-- WHAT THE TASK REQUIRES --
Write out each of the following entries exactly as it is given, keeping every line unchanged.
* * * * * * * * *
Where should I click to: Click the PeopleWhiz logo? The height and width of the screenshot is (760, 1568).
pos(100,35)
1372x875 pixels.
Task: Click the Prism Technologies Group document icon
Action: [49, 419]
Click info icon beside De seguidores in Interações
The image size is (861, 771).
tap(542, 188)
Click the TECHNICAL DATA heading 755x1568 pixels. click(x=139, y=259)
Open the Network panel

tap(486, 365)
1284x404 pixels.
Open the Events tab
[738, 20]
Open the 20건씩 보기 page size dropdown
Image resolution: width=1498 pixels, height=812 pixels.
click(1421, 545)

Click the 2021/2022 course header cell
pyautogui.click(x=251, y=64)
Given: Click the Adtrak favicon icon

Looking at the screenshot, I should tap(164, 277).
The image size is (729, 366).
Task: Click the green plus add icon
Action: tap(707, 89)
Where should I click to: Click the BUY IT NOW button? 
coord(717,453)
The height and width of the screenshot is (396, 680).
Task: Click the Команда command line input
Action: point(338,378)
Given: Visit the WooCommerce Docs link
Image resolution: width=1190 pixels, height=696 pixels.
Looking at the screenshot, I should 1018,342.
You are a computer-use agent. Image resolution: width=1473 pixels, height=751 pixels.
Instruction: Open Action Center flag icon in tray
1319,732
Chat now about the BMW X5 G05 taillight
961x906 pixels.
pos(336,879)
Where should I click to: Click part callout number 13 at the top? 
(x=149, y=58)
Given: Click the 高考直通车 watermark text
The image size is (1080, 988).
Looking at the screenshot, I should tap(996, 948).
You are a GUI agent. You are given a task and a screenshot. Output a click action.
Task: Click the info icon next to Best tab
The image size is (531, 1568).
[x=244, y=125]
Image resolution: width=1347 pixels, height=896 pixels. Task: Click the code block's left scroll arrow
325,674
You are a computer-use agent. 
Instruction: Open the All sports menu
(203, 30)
* * * * * * * * *
-- OUTPUT OF THE TASK --
Where should I click to: Click the PeopleWhiz logo? The height and width of the screenshot is (760, 1568).
pos(100,35)
1372x875 pixels.
Task: Click the Prism Technologies Group document icon
Action: [49, 419]
Click info icon beside De seguidores in Interações
The image size is (861, 771).
tap(542, 188)
Click the TECHNICAL DATA heading 755x1568 pixels. click(x=139, y=259)
Open the Network panel

tap(486, 365)
1284x404 pixels.
Open the Events tab
[738, 20]
Open the 20건씩 보기 page size dropdown
Image resolution: width=1498 pixels, height=812 pixels.
click(1421, 545)

Click the 2021/2022 course header cell
pyautogui.click(x=251, y=64)
Given: Click the Adtrak favicon icon

Looking at the screenshot, I should tap(164, 277).
The image size is (729, 366).
Task: Click the green plus add icon
Action: tap(707, 89)
Where should I click to: Click the BUY IT NOW button? 
coord(717,453)
The height and width of the screenshot is (396, 680).
Task: Click the Команда command line input
Action: point(338,378)
Given: Visit the WooCommerce Docs link
Image resolution: width=1190 pixels, height=696 pixels.
Looking at the screenshot, I should 1018,342.
You are a computer-use agent. Image resolution: width=1473 pixels, height=751 pixels.
Instruction: Open Action Center flag icon in tray
1319,732
Chat now about the BMW X5 G05 taillight
961x906 pixels.
pos(336,879)
Where should I click to: Click part callout number 13 at the top? 
(x=149, y=58)
Given: Click the 高考直通车 watermark text
The image size is (1080, 988).
Looking at the screenshot, I should tap(996, 948).
You are a GUI agent. You are given a task and a screenshot. Output a click action.
Task: Click the info icon next to Best tab
The image size is (531, 1568).
[x=244, y=125]
Image resolution: width=1347 pixels, height=896 pixels. Task: Click the code block's left scroll arrow
325,674
You are a computer-use agent. 
Instruction: Open the All sports menu
(203, 30)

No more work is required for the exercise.